> **Exercise instructions**
Please output exactly the lines that run from the line with "Sort by Funding" through the final line of the data, inclusive, and nothing more.

> **Stored data**
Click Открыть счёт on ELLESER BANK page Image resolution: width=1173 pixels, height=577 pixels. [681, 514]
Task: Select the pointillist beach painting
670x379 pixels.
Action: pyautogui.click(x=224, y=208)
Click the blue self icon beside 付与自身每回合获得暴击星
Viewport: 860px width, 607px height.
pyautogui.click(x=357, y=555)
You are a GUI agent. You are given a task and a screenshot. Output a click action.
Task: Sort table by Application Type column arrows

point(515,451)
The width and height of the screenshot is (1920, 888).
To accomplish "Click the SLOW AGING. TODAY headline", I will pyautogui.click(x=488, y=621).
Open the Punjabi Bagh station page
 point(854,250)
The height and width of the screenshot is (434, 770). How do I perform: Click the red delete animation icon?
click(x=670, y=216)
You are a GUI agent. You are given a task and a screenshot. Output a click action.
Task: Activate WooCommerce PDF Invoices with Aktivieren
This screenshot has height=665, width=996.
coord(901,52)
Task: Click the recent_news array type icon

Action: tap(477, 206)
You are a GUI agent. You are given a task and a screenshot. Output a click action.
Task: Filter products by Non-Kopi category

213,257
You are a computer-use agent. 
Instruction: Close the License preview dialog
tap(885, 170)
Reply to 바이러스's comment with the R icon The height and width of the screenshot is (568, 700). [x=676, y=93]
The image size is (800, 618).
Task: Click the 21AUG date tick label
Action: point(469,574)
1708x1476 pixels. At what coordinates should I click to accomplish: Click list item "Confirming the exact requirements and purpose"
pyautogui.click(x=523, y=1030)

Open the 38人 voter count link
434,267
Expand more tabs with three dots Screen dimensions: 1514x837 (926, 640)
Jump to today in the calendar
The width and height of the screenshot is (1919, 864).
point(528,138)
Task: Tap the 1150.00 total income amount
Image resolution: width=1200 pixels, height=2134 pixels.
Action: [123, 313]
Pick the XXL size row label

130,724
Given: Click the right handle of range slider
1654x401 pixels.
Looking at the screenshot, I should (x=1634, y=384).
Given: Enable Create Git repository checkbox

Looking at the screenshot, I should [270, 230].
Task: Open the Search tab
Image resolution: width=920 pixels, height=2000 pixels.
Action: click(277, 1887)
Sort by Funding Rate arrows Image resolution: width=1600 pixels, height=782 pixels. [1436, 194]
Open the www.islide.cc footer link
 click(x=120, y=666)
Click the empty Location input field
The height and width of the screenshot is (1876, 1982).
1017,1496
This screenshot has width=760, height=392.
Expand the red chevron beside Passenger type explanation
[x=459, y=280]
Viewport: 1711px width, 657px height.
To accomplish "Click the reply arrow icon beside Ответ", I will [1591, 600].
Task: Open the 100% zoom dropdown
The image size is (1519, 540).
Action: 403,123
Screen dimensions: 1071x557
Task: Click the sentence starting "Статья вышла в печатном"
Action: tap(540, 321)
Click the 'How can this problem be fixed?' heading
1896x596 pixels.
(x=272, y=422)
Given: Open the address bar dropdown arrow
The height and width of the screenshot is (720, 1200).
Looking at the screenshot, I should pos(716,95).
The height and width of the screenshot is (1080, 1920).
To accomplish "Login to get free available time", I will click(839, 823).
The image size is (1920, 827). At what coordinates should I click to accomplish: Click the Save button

> **Task answer**
Sort by Funding Rate arrows Image resolution: width=1600 pixels, height=782 pixels. [1436, 194]
Open the www.islide.cc footer link
 click(x=120, y=666)
Click the empty Location input field
The height and width of the screenshot is (1876, 1982).
1017,1496
This screenshot has width=760, height=392.
Expand the red chevron beside Passenger type explanation
[x=459, y=280]
Viewport: 1711px width, 657px height.
To accomplish "Click the reply arrow icon beside Ответ", I will [1591, 600].
Task: Open the 100% zoom dropdown
The image size is (1519, 540).
Action: 403,123
Screen dimensions: 1071x557
Task: Click the sentence starting "Статья вышла в печатном"
Action: tap(540, 321)
Click the 'How can this problem be fixed?' heading
1896x596 pixels.
(x=272, y=422)
Given: Open the address bar dropdown arrow
The height and width of the screenshot is (720, 1200).
Looking at the screenshot, I should pos(716,95).
The height and width of the screenshot is (1080, 1920).
To accomplish "Login to get free available time", I will click(839, 823).
The image size is (1920, 827). At what coordinates should I click to accomplish: Click the Save button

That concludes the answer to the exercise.